===== Text block =====

Still not used to working in the new place...had to change my shift to accommodate the economic dry spell that the company's going through...I'm going in later and leaving later, because the work falls later in the day...that and our usual financial difficulties has had me in a weird rut, that I'm just now figuring out and attempting to rally from. Just now back to feeling human again too, after the 3 H's of this past weekend (hormones, hangover, and hard work)...bleh!
Excellent example of how the world's problems aren't getting solved by our current leaders, because they've definitely got their wires crossed somewhere along the line...while I'm sure this story is taken out of context a bit, it's still a jaw-dropper: http://tinyurl.com/6mw8ka.
I'm in a creative dry spell too...until I get used to the schedule difference probably...getting home later means later meals and cleanup, means feeling rushed at the end of the day, so I'm not in the mood to knit...I'm just out of sorts. (whinewhinewhine) Not getting enough fresh food either, and I've been slacking on the health factor of my lunches, so it's no wonder we've hit rut territory again. Damn broken record. Need to get baking again...I'm tired of granola bars and fruit.

===== Input data =====

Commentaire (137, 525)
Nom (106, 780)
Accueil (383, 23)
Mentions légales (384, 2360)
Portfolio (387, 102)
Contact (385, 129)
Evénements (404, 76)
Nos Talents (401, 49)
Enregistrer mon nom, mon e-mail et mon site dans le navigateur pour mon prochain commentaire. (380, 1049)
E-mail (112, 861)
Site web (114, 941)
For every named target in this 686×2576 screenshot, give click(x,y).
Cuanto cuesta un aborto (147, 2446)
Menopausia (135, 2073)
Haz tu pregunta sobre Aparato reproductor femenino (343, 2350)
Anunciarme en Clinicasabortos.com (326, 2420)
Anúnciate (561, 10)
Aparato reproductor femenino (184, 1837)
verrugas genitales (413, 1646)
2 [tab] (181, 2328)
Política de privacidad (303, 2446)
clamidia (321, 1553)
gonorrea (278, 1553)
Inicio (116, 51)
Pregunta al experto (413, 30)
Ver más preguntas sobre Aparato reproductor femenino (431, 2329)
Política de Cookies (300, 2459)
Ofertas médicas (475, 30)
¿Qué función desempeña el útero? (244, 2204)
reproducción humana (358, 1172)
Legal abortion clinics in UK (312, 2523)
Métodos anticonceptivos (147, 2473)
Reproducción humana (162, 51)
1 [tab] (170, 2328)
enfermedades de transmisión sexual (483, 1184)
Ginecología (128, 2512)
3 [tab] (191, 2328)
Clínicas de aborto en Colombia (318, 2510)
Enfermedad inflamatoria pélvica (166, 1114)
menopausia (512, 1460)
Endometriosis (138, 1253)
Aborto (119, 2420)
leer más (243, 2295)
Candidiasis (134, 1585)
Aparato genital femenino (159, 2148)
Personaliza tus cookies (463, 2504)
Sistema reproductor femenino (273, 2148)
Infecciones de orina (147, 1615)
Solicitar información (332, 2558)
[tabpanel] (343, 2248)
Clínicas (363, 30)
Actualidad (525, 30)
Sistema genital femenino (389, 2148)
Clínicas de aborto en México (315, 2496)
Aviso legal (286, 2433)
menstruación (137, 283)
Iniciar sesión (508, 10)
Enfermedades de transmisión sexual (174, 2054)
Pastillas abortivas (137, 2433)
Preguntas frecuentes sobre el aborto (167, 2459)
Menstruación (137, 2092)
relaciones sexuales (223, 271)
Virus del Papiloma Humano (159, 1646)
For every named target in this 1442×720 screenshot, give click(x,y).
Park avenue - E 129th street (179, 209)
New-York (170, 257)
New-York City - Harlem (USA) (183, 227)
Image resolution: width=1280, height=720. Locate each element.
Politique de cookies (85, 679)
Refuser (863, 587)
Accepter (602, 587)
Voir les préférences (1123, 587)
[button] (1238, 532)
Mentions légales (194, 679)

=====

• Action item A
Answer these questions about the shift-change post.
(i) What are the 3 H's of the past weekend?
(ii) What was the shift changed to accommodate?
(iii) What food is the writer tired of?
• Action item B
Keep writing the shift-change post from its last line, in the same voice.

• Written response A
(i) Hormones, hangover, and hard work.
(ii) The economic dry spell the company's going through.
(iii) Granola bars and fruit.

• Written response B
Going with Husby to next week's doctor's appointment so I can yell at the guy again...it's impossible to get him (Husby) working when his quality of life sucks so badly...I'd love to blame it on his shame over his teeth, but really it's the fact that he's still always in pain. If I had blazing headaches everyday, I'd be useless too, and this is while he's on what are supposed to be decent medications! Problem is, he can't take the triptan meds that are normally prescribed for migraines, he gets bad reactions with them, so instead he's stuck with pain meds that taken often enough, put him in a cyclical situation, so that nothing works for the breakthrough pain. There's gotta be more options...but he doesn't remember to ask the right questions when he has his appointments with the guy, so I'm going along because I'm the boss :) I feel a pinch more secure with my job, but we still so need him working too...
1 comment:
Geez, my husband has had daily headaches for 12 years now, and his philosophy on healing is totally different than mine. He lives for his pain meds,and he never remembers what to ask the doctor. It is such a treadmill, the doctor is getting richer and meanwhile, the patient is just a number. No thought to holistic management. But I have to try to put myself in his shoes, I never have headaches so I shouldn't be so b---hy, but it is hard not to. Hope your hubby gets some relief!